本文抜粋 |
国内大手の大正製薬ホールディングスの大幅な人員削減が話題となっています。業績を見る限り堅調を維持しているようにも思われる同社が、なぜ今、人員の削減に踏み切るのでしょうか。店舗経営コンサルタントの佐藤昌司さんが、自身の無料メルマガ『店舗経営者の繁盛店講座|小売業・飲食店・サービス業』で、その「深刻な理由」を様々な側面から分析・考察しています。

大正製薬、アステラス製薬も人員大削減。冬の時代の製薬業界に雪解けはあるのか

大正製薬ホールディングス(HD)の人員削減が話題となっています。

同社は7月から早期退職優遇制度の募集を始め、8月末にその結果を公表していますが、応募人数は948人に上ったといいます。全従業員(約6,300人)の15%に当たり、対象は勤続10年以上で40歳以上の約3,000人だったため、3割超もの人が応募したことになります。

同社は業績が悪いというわけではありません。2018年3月期の連結決算は、売上高が前年比0.1%増の2,800億円、純利益が同10.1%増の316億円と微増の増収ながらも増収増益を達成しています。この10年でいえば、売上高は横ばいで推移し、悪くいえば伸び悩んでいると言えますが、良く言えば持ちこたえているとも言えます。純利益はこの10年で3番目に高い水準です。これだけを見れば、人員削減をしなくてもいいように思えます。

課題一覧 |
1 > 大正製薬の人員削減に関する本文について、次の問いに答えてください。
(a) 早期退職優遇制度に応募した人数は何人ですか。
(b) 早期退職優遇制度の対象となったのは約何人ですか。
(c) 2018年3月期の連結決算で、純利益は前年比何%増の何億円でしたか。
2 > 大正製薬の人員削減に関する本文を、最後の文の後から書き継いでください。
これらの記録は大正製薬の人員削減に関する本文とは無関係です。

検討対象の記録 |

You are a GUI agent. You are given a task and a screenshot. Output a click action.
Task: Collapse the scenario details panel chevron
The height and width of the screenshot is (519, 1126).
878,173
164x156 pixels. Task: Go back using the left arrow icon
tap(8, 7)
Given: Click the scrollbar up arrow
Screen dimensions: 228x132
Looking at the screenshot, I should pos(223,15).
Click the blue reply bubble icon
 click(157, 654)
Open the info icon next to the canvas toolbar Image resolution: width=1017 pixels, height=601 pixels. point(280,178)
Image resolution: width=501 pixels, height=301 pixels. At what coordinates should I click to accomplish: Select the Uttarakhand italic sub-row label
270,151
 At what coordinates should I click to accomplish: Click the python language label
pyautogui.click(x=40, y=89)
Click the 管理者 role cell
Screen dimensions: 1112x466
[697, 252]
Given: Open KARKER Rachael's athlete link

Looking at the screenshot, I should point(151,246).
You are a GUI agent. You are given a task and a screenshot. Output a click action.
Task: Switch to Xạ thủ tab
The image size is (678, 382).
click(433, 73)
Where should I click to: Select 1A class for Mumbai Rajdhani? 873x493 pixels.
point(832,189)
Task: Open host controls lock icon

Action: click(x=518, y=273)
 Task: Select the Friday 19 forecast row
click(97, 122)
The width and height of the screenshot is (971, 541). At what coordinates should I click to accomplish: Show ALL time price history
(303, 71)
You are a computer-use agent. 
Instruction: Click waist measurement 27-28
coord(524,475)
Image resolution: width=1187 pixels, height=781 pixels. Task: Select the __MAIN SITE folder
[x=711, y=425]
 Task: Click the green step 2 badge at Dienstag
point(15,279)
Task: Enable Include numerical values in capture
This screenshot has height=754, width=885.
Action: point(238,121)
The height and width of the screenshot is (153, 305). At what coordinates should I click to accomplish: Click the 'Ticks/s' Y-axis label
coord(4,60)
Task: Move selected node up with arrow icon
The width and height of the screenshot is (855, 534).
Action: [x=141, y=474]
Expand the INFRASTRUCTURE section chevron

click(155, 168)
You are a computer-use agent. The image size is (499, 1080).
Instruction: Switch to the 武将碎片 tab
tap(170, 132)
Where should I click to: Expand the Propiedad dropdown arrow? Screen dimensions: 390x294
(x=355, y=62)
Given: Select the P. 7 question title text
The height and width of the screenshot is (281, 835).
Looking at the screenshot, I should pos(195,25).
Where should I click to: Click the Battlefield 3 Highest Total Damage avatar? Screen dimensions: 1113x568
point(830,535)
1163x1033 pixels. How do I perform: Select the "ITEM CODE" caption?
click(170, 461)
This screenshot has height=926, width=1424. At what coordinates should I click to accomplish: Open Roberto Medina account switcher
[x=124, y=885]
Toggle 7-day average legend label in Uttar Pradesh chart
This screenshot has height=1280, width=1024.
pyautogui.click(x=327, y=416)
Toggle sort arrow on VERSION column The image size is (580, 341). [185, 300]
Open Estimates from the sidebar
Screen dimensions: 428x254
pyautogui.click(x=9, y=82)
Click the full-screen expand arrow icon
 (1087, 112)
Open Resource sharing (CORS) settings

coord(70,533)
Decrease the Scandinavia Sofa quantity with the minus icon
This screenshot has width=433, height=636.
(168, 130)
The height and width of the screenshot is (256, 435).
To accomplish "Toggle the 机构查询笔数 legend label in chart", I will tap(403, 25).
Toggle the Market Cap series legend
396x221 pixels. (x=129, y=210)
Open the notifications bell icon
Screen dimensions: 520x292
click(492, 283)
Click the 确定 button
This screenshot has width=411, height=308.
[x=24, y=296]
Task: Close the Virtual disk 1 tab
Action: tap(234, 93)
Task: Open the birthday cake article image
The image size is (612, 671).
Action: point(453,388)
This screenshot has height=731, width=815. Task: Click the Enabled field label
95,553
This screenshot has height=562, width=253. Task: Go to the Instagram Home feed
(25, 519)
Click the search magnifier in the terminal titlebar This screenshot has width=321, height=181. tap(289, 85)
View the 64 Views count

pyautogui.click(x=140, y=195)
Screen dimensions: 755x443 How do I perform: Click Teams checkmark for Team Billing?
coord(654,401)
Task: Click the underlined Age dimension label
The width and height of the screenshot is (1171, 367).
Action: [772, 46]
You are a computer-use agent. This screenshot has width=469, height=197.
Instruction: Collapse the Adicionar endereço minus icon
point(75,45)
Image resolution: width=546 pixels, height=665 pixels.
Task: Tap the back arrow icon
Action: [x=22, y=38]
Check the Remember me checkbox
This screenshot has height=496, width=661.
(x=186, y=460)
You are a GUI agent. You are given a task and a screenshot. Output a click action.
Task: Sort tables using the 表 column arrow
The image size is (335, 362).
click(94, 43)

解答例 |
1 >
(a) 948人
(b) 約3,000人
(c) 10.1%増の316億円

2 >
しかし、今後は少子高齢化や人口減などで市場が縮小する可能性が高いことから、厳しい経営を余儀なくされることが予想されます。欧州製薬団体連合会が17年5月に発表した、米医薬サービス・調査会社のIQVIAと共同実施した市場調査によると、日本の医薬品市場は15〜26年度にかけて毎年平均で1.5%減り、10.6兆円市場から9.0兆円市場にまで縮小すると予測しています。

また、今年4月の薬価改定により、売上高で3割強を占める同社の医療用医薬品事業の収益が悪化することが予想されます。2年に1度だった薬価改定を毎年行うようになったほか、特許期間の薬価を維持する「新薬創出等促進加算」の対象品目の選定基準が厳格化され、また、後発品(ジェネリック医薬品)の発売から10年を経過した長期収載品(特許切れ医薬品)の薬価を後発品の薬価を基準として段階的に引き下げることなどが決まっています。国内の医薬品市場が約7,200億円分吹き飛ぶと言われるほどの改定です。この影響は決して小さくないでしょう。

売上高で6割強を占める大衆薬事業も予断を許しません。風邪薬「パブロン」シリーズは好調なものの、発毛剤「リアップ」シリーズは近年頭打ち感が出ており、リアップ主成分の特許切れによる後発薬の登場などで中長期的には競争激化で苦戦が予想されます。また、ドリンク剤「リポビタンD」を核とするリポビタンシリーズは販路が多様化する中で値崩れが起き、利幅が薄くなったことを嫌った薬局が取り扱いをやめていったことなどから、長らく不振が続いています。

経営に大打撃を与える「特許切れ」

大正製薬HDの例からもわかりますが、製薬会社は扱う医薬品の「特許切れ」が経営に大きな影響を及ぼします。新薬は原則20年は特許で守られ、高い価格で独占的に売れますが、特許が切れてしまうと後発品の登場などによる競争激化で収益悪化が避けられません。新薬開発をメインに行っている製薬会社にとって、集中的な特許切れは経営に深刻な影響を及ぼします。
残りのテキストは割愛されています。